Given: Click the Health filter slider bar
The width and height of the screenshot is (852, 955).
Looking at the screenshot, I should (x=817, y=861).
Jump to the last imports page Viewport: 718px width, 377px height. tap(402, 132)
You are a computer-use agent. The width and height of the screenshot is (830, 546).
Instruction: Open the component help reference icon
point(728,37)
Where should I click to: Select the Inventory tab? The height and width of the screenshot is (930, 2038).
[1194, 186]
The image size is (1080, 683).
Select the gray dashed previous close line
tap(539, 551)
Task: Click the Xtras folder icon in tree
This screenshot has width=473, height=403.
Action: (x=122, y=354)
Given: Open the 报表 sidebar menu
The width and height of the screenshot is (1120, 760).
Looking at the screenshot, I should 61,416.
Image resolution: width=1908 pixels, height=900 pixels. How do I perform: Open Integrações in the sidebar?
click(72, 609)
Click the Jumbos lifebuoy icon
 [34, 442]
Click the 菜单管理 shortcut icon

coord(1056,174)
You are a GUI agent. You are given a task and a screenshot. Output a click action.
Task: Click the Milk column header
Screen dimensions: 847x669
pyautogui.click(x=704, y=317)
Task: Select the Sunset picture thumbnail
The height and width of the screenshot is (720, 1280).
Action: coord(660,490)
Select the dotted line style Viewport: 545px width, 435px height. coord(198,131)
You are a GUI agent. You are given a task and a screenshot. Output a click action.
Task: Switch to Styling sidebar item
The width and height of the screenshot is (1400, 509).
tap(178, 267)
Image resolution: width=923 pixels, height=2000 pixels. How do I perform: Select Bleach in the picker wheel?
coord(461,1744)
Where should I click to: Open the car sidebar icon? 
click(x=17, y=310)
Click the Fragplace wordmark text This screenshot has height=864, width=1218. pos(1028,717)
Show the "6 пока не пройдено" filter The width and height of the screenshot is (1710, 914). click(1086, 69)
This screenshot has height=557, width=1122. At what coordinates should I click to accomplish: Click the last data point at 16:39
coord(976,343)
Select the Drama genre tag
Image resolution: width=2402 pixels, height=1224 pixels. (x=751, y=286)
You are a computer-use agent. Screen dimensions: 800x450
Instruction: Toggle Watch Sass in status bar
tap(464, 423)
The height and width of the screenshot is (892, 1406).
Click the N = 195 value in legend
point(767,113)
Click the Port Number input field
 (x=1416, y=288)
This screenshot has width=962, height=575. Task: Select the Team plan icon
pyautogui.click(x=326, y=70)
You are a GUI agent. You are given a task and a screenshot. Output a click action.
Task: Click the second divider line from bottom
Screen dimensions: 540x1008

→ **Exercise goal**:
Say how many lines in the listing above hold "filter". Give the number only.

→ **Expected answer**:
2